A familial case of KMT5B-associated autosomal dominant neurodevelopmental disorder

We report a 6-year-old boy with global developmental delay, mild dysmorphic features, hypermetropia with astigmatism and exotropia, and cutaneous syndactyly of toes IV–V. An X-ray of the right foot revealed postaxial polysyndactyly (toes V–VI). Sleep EEG showed generalized epileptiform discharges. Growth parameters were within the normal range (65th percentile). The patient had previously undergone surgery for inguinal hernia and phimosis. Family history was notable for similar facial features in the proband’s mother and maternal grandmother. The mother had macrocephaly (>97th percentile), epilepsy since early childhood, and mild ID. Brain MRI revealed right hippocampal sclerosis and focal cortical dysplasia of the medial parietal lobe.
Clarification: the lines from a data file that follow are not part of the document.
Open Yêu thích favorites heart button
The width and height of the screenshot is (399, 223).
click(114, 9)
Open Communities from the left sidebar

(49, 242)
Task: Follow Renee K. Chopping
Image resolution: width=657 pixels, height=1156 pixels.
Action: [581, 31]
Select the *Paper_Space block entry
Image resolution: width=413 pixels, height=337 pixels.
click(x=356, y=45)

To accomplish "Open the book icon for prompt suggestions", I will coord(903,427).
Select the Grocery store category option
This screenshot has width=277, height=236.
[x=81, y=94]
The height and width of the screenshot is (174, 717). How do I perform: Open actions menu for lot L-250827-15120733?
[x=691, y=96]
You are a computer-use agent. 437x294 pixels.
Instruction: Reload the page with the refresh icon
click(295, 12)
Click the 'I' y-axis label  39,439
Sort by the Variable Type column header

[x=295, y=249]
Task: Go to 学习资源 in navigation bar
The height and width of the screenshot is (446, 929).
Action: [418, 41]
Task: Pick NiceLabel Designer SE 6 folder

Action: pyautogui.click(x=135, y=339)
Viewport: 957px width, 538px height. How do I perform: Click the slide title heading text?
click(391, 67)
Despite right frontomedial parietal lobectomy and amygdalo-hippocampectomy, seizures persisted. Exome sequencing identified a heterozygous nonsense variant in KMT5B (NM_017635.5:c.1708G>T, p.(Glu570*)). The same variant was present in the proband’s mother. Pathogenic variants in KMT5B, encoding a lysine methyltransferase involved in chromatin regulation, have been associated with autosomal dominant neurodevelopmental disorders. The functional impact of the stop mutation is currently under investigation, results of KMT5B episignatures and KMT5B expression is pending.